After reviewing the evidence for dozens of candidates, we are delighted to reveal our Lawyer of the Year for the 2020 Legal Business Awards.
This award acknowledges a truly exceptional individual contribution to the profession during 2019 by private practitioners, in-house counsel and barristers. Judges were looking for evidence of exceptional performance in any area that makes the chosen lawyer stand out from their peers.
Winner – James Libson, Mishcon de Reya
While managing partner James Libson has played a central role in the dynamic growth of Mishcon de Reya over the last 20 years, his recent work in using the law to counter discrimination in the Labour Party and his role in the Miller prorogation case gave him the edge in this category.
2019 saw him defend high-profile politicians, including Margaret Hodge and Luciana Berger who were the victims of anti-Semitism and other forms of racism, as well as representing the Jewish Labour Movement in its referral of the Labour Party to the Equality and Human Rights Commission – a strategy Libson conceived and executed.
Libson has acted for whistleblowers in the health, financial services and political sectors since the legislation was introduced in 1998 and also defended several of the whistleblowers under attack from the Labour Party.
He also led the solicitor team that represented Gina Miller in her case against of the government’s decision to trigger Article 50 without a vote of parliament and more recently was instructed by Miller again in relation to the proroguing of parliament by Prime Minister Boris Johnson to bypass a vote in parliament to achieve a no-deal Brexit.
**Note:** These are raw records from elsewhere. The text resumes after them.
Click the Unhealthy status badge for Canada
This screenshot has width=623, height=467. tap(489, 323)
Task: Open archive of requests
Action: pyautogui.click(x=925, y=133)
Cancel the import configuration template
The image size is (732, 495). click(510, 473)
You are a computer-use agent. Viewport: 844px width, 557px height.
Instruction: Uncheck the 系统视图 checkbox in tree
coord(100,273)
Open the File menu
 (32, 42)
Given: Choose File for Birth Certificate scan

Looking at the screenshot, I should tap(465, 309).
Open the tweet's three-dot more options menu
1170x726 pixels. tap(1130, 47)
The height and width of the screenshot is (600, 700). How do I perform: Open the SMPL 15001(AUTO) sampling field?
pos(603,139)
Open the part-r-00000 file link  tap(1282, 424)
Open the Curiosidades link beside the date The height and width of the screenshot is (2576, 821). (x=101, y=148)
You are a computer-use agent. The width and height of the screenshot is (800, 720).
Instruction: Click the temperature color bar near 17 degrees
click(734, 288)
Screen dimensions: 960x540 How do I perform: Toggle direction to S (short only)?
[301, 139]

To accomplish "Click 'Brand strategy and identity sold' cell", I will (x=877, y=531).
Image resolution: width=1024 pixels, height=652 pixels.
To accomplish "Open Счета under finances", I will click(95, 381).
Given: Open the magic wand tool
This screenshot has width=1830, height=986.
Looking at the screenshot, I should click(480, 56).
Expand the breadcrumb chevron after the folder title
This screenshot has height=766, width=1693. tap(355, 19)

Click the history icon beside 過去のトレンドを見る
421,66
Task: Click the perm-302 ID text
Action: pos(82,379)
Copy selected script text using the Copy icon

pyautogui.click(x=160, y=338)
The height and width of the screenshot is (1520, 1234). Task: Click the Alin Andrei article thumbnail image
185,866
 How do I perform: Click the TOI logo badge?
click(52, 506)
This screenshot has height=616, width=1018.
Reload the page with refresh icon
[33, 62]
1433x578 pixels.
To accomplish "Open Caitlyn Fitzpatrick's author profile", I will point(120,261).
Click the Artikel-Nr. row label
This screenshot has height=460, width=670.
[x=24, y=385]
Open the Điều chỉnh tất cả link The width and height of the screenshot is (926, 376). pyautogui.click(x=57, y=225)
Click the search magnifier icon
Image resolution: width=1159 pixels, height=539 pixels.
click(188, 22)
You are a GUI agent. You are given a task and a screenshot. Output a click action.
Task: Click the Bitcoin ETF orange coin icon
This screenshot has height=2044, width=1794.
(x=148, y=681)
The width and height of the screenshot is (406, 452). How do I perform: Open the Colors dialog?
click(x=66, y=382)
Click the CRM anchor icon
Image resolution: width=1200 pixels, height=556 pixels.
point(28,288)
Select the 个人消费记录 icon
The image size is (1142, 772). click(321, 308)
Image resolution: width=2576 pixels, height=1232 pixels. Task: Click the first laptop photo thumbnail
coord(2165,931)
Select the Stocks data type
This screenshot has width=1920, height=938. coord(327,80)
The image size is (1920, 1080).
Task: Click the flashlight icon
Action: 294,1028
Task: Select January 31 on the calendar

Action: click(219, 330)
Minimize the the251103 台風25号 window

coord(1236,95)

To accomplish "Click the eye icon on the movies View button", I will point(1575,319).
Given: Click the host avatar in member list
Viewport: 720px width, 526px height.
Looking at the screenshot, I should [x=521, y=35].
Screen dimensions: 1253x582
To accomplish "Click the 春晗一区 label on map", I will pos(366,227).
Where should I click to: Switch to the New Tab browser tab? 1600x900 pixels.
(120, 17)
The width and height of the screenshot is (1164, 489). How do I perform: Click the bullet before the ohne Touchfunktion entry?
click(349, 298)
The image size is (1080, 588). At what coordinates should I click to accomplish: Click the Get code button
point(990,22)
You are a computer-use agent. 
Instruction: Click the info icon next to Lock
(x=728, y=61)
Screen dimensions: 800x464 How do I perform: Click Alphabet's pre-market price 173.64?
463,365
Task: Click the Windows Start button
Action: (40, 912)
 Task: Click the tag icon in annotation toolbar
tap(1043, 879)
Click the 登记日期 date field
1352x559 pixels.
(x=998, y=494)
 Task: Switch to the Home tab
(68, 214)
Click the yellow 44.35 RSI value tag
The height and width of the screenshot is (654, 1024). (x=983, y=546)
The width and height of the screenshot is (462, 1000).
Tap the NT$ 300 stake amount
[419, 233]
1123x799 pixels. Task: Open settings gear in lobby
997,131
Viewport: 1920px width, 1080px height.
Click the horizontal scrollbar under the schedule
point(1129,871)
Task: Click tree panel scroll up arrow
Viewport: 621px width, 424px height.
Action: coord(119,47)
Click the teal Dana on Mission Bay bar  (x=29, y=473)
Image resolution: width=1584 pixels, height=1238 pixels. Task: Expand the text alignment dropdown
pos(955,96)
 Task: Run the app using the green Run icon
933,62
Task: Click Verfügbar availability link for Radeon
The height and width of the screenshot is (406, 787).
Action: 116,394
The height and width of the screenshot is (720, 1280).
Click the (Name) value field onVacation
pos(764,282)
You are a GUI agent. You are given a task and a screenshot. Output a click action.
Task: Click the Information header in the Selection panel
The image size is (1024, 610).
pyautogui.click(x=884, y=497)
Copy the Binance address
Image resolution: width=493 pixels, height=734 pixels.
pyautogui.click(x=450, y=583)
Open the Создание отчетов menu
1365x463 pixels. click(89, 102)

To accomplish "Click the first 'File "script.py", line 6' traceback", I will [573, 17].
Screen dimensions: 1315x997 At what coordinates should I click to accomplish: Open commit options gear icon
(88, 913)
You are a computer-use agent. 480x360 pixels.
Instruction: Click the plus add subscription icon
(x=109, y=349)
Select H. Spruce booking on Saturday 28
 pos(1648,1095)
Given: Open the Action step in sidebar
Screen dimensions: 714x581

In this second historic victory, the Supreme Court held: ‘The decision to advise Her Majesty to prorogue parliament was unlawful because it had the effect of frustrating or preventing the ability of Parliament to carry out its constitutional functions without reasonable justification.’
Mishcon said Libson’s work was characterised by acting almost always on behalf of clients at the epicentre of hostile, extreme (and often violent in its discourse) attention. Outside the law, Libson is noted for being extremely active in the charity sector, in particular in causes addressing the needs of refugees.
Highly Commended – Tammy Samuel, Stephenson Harwood
Head of the rail sector group and recently promoted to global head of Stephenson Harwood’s finance practice, Samuel combines a market-leading practice for clients such as TfL and the Department of Transport with her role as mentor and spokesperson for gender and sexual orientation diversity within the profession.
As well as balancing her impressive career, Samuel has four children, is an ex-England and Saracens rugby player and coaches and sponsors a girls’ rugby team. Her contribution to promoting women in rail and law, as well as her commitment to wider diversity, is outstanding.
Samuel regularly represents Stephenson Harwood at Aspiring Solicitors events that seek to improve access to the profession and in March 2019 she helped launch the firm’s LGBT+ network by interviewing rugby player and activist Gareth Thomas at a launch event.
Recent mandates include advising TfL on Crossrail and the Department of Transport on a variety of matters. She has also given evidence to the UK House of Commons Transport Select Committee as part of its inquiry into rail infrastructure investment.
Emilie Cole, Irwin Mitchell
Cole represented district judge Claire Gilham in a landmark victory in the Supreme Court, convincing the court that she should be granted the same legal protections as other whistleblowers under her European human rights and securing protection for all UK statutory office holders.
Andrew Lidbetter, Herbert Smith Freehills
Leading HSF’s London public law practice, Lidbetter had an outstanding 2019 during which he handled judicial review, public inquiry and other regulatory work across a range of commercial sectors and pro bono for NGOs. This has resulted in him having three successful judgments intervening for clients at Supreme Court level, including in the parliament prorogation case in September.
Joanne Wicks QC, Wilberforce Chambers
A leading light at the property Bar, in the past 12 months Wicks QC has appeared in the Supreme Court twice (in S Franses v The Cavendish Hotel and Dr Julia Duval v 11-13 Randolph Crescent) and the Court of Appeal (in Churston Golf Club v Haddock). Furthermore, she appeared in Canary Wharf v European Medicines Agency, one of the most high-profile property cases of 2019.